Henry Indraguna
- Pengacara
- Politisi Golkar
- Akademisi
- Pengusaha
Tim Ahli Bidang Hukum dan Perundang-undangan di Dewan Pertimbangan Presiden Republik Indonesia
Profil Singkat:
Nama lengkap: Prof. Dr. Dr. K.P.A. Henry Indraguna, S.H., M.H., C.R.A., C.M.L.C.
Tanggal lahir: 29 Agustus 1973, di Bandung
Latar belakang: Tumbuh di Wonogiri, Jawa Tengah
Karier hukum: Pendiri Henry Indraguna & Partner (HIP) Law Firm, menangani ratusan perkara dengan tingkat keberhasilan tinggi
Karier politik: Pernah maju sebagai caleg dari Partai Perindo (2019), kemudian bergabung dengan Partai Golkar dan aktif sebagai staf ahli
Pendidikan: Lulusan Universitas Maranatha (S1), UNLA Bandung (S2), dan meraih gelar doktor dari UNS Solo serta UNBOR Jakarta
Polemik terkait pengangkatan Adies Kadir sebagai Hakim Mahkamah Konstitusi dari unsur Dewan Perwakilan Rakyat Republik Indonesia, sejatinya perlu ditempatkan secara jernih dalam kerangka hukum tata negara, bukan sekadar dibaca melalui kacamata opini politik.
Secara konstitusional, normatif, dan yuridis, pengangkatan tersebut sah, legal dan memiliki landasan yang kuat.
Dasar Konstitusional Kewenangan DPR Bersifat Atribut, Pasal 24C ayat (3) Undang-Undang Dasar Negara Republik Indonesia Tahun 1945 secara tegas menyatakan: Mahkamah Konstitusi mempunyai sembilan orang hakim konstitusi yang ditetapkan oleh Presiden, yang diajukan masing-masing tiga orang oleh DPR, Presiden, dan Mahkamah Agung.
Rumusan ini bersifat limitatif sekaligus atribusional, artinya DPR bukan sekadar peserta, tetapi pemegang kewenangan konstitusional langsung untuk mengajukan calon Hakim MK.

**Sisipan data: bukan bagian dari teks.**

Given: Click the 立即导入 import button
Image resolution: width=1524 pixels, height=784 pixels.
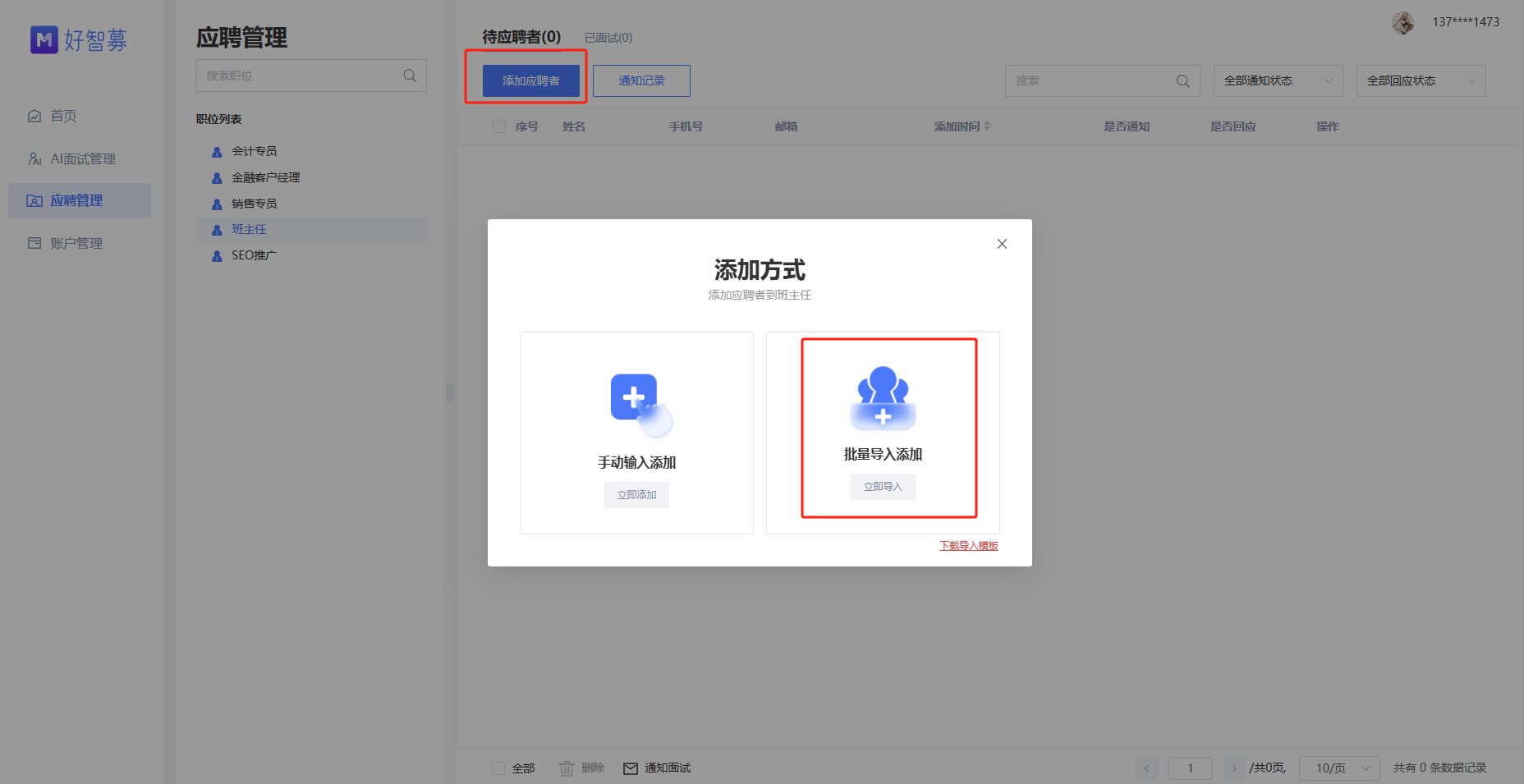Looking at the screenshot, I should coord(882,486).
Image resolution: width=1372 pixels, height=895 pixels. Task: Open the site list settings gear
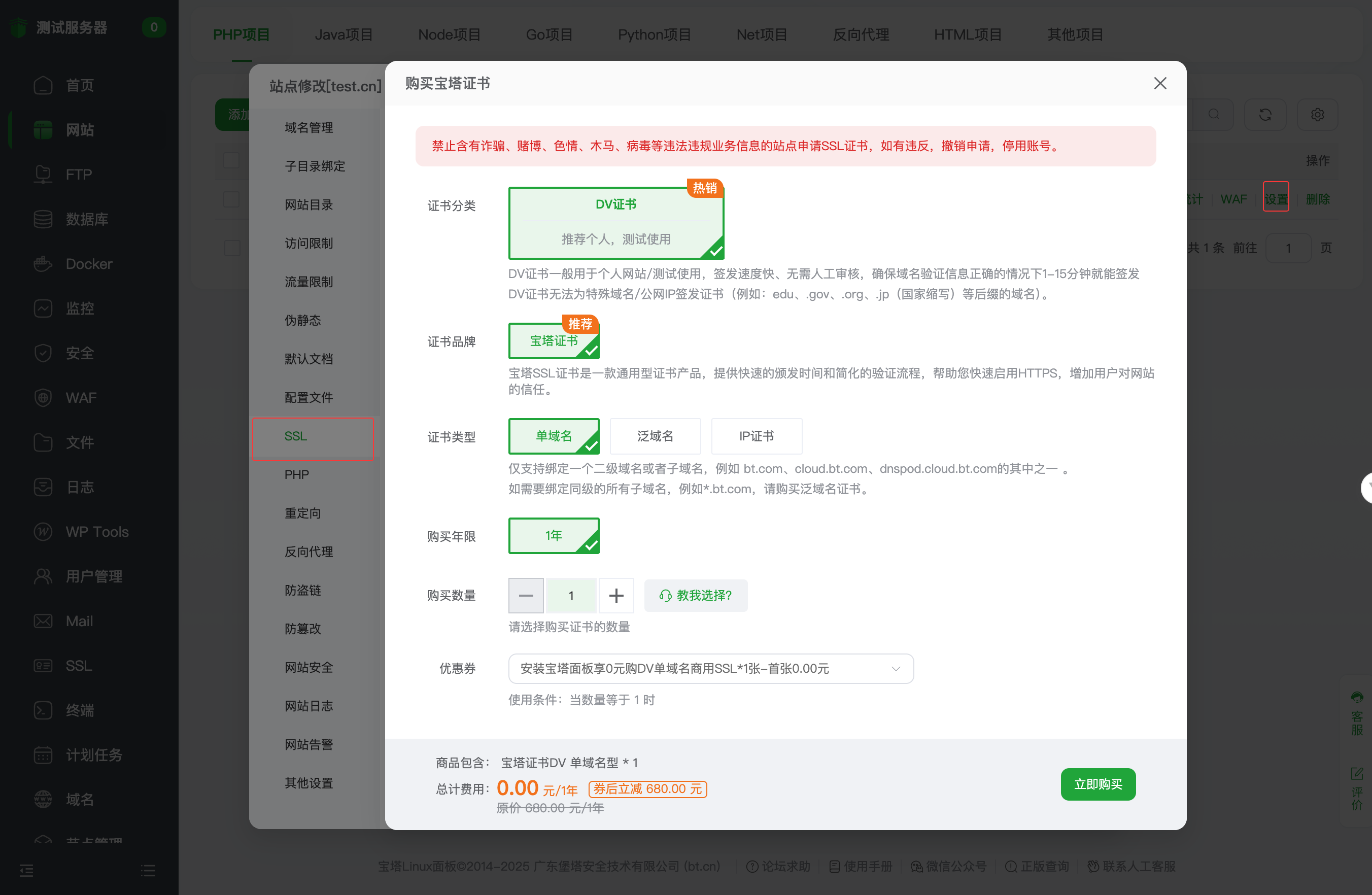1317,114
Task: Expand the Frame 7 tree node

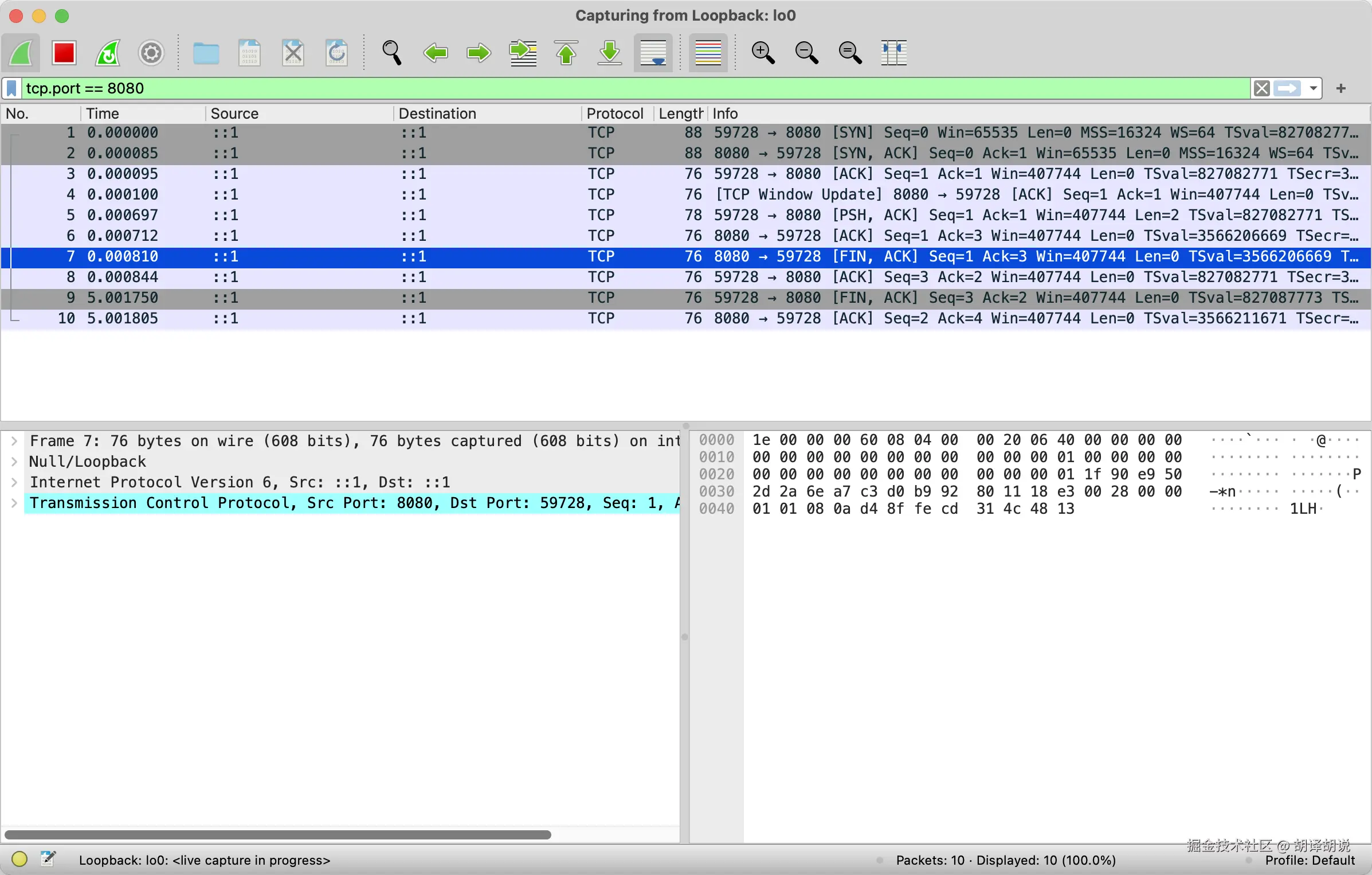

Tidak ada satu kata pun, dalam UUD 1945 yang membatasi asal-usul personal calon Hakim MK dari DPR, sepanjang berasal dari mekanisme internal DPR yang sah.
Artinya, selama DPR menjalankan kewenangannya sesuai UUD dan UU MK, maka keabsahan pengangkatan Hakim MK tidak dapat dipersoalkan secara hukum.